Do you think any cover songs are “off limits”? Or are they all out in the open for everyone?
They are yours to interpret. If you’ve been singing a song your whole life, it becomes your song, even if you don’t get the publishing on it. It grows into you. It becomes part of you. I’m sure that I am the kind of songwriter I am partly because I’ve been listening to those songs for so long. The Doors song and the Roxy Music song [”To Turn You On”), are songs I’ve known for a very long time, so they’ve got my musical DNA in them. And how much do you really invent anything? A lot of stuff is borrowed and adapted. Nobody knows who made up certain melodies. A lot of Bob Dylan songs were what they call folk songs, traditional songs. He adapted them in a way that nobody else had ever done. Most of the words we use are words that come from other people. Like in Britain, most of the houses were built by people who are long dead. We didn’t create what’s there. We simply adapted it for ourselves.

You covered the Roxy Music for the album and you mentioned how you pictured yourself as Bryan Ferry years ago. Do you still do that?
I used to, certainly when I was younger. I had a pair of leather pants. I wasn’t a lizard king, but I was definitely a Jim Morrison fan -- enough of a Morrison fan to have a leather outfit, but I kind of ruined it by having a beard.

In the Bryan Ferry song, I’m picturing myself as Bryan Ferry, who is picturing himself as Humphrey Bogart. It’s all kind of wannabes, isn’t it? Everybody’s there because they wanted to be somebody else. Michael Stipe wanted to be Patti Smith and Patti Smith wanted to be Arthur Rimbaud or Keith Richards.
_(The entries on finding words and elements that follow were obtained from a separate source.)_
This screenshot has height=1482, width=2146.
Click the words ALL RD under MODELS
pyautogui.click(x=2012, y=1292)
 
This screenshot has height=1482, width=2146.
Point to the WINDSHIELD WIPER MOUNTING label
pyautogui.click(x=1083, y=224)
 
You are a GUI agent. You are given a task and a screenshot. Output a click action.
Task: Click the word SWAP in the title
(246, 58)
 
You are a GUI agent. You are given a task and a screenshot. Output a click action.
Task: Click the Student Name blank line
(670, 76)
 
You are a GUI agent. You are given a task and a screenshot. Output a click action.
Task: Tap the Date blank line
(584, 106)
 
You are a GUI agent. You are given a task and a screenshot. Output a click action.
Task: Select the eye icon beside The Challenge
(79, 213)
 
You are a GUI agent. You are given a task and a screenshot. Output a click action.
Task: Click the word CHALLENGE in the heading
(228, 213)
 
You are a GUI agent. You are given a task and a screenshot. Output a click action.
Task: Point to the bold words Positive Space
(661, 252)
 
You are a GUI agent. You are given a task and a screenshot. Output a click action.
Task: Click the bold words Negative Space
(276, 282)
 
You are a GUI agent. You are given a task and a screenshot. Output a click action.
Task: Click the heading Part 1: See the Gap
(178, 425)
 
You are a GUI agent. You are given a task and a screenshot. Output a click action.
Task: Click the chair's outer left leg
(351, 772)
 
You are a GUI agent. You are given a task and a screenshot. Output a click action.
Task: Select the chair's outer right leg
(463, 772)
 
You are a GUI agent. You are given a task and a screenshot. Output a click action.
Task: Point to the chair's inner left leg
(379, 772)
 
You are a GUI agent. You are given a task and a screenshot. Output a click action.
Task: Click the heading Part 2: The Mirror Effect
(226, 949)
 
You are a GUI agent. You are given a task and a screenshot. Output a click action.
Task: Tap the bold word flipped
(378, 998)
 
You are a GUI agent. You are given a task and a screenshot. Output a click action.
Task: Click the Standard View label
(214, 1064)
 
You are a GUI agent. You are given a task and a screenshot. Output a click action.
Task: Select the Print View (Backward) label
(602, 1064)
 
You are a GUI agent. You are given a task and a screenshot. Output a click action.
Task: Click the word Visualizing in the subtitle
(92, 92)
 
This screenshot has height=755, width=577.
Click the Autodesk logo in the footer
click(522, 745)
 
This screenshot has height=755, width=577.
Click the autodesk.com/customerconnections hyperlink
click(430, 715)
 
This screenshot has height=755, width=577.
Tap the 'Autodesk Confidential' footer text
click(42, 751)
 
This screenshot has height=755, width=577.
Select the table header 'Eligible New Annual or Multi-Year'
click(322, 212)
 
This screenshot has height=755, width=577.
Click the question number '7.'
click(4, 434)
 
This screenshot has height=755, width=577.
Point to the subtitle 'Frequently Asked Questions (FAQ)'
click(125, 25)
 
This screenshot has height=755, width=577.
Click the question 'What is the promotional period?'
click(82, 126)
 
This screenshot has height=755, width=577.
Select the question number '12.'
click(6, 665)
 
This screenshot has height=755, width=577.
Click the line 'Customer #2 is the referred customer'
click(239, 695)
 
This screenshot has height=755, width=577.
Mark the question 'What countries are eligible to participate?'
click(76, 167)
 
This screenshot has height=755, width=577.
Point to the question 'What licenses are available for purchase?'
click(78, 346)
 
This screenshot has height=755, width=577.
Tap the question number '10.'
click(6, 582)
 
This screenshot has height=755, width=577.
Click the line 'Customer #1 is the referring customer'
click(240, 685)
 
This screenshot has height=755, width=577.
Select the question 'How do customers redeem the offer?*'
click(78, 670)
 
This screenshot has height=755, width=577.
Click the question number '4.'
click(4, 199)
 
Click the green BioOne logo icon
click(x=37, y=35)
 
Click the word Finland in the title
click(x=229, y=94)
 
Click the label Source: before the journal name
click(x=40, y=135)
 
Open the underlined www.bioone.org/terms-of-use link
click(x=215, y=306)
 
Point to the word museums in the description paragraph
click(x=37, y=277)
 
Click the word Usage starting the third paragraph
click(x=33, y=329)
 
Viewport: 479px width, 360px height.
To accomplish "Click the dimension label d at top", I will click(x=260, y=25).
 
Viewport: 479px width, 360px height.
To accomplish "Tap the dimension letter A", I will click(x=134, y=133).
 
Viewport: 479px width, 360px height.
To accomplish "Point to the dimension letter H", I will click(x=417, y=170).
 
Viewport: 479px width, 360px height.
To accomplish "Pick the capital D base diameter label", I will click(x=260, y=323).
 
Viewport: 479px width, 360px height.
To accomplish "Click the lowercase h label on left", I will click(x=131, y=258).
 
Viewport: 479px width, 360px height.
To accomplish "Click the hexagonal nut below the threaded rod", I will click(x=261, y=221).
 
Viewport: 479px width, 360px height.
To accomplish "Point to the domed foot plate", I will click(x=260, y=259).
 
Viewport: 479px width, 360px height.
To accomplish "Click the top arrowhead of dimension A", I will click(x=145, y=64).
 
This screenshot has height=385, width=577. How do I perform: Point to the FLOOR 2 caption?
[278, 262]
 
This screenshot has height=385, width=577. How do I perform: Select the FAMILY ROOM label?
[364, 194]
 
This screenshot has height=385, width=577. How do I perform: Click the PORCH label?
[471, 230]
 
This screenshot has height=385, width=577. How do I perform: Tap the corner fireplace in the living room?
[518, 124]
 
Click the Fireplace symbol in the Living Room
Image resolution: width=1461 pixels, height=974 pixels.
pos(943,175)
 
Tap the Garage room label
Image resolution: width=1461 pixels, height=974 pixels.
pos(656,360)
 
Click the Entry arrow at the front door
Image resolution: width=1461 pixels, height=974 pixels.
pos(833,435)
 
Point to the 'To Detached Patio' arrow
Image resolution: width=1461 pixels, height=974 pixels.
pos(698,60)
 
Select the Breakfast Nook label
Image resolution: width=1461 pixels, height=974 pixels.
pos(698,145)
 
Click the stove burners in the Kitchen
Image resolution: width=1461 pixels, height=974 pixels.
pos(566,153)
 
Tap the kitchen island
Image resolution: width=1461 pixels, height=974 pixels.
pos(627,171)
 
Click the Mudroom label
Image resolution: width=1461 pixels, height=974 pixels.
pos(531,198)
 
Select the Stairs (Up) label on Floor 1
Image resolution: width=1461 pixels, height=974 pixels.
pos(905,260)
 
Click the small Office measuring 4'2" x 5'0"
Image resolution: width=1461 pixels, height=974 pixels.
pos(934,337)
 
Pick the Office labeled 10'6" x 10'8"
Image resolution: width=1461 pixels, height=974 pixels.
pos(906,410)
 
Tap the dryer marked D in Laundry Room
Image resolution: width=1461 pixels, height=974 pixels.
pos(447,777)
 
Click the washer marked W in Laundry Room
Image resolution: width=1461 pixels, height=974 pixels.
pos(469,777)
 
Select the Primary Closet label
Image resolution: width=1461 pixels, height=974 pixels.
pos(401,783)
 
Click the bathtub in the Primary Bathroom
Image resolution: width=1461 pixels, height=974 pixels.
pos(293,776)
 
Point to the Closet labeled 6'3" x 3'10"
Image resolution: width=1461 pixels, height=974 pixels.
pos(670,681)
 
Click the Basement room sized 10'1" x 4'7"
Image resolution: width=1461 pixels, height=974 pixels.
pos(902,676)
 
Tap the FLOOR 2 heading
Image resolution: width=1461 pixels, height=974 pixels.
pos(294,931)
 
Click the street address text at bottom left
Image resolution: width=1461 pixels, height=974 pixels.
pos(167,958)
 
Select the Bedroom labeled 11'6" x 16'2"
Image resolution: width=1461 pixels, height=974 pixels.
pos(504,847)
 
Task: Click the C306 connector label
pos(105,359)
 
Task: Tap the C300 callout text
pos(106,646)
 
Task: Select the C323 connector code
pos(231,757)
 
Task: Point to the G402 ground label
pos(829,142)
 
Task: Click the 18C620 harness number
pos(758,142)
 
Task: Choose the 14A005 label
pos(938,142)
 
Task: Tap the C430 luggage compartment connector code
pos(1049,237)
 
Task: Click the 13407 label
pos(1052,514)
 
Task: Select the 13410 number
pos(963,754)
There must be a few people who want to be me, or did at some point. We adapt other people to ourselves, we build ourselves out of others.

I think when people get older, they get more interested in their history because they realize they’re not going to be around for very long. They want to put themselves in a historical context, like a picture looking for a frame. 

In collaborating with Joe Boyd, do you think he’s on the same page?
Yes. But Joe’s never been Tin Pan Alley. I’ve always been involved in what’s now called roots music. But back then it was called “folk” or “rhythm and blues.” He was a midwife of British folk rock. he brought it to birth -- Incredible String Band, Fairport Convention, Richard Thompson. Nick Drake wasn’t really folky, but he was in that acoustic crucible.

Joe was horrified when I called it a “folk record” in the press release. He was like, “You’re not going to say that!”

I was never much of a rocker. I’ve never gone for a big, overdriven sound…. I’m much better on acoustic guitar than I am on electric. I occasionally play with a rock band; I occasionally play with those lovely American guys occasionally -- the Venus 3, the R.E.M. people. I am effectively a folk artist. I’m just not a traditional folk artist.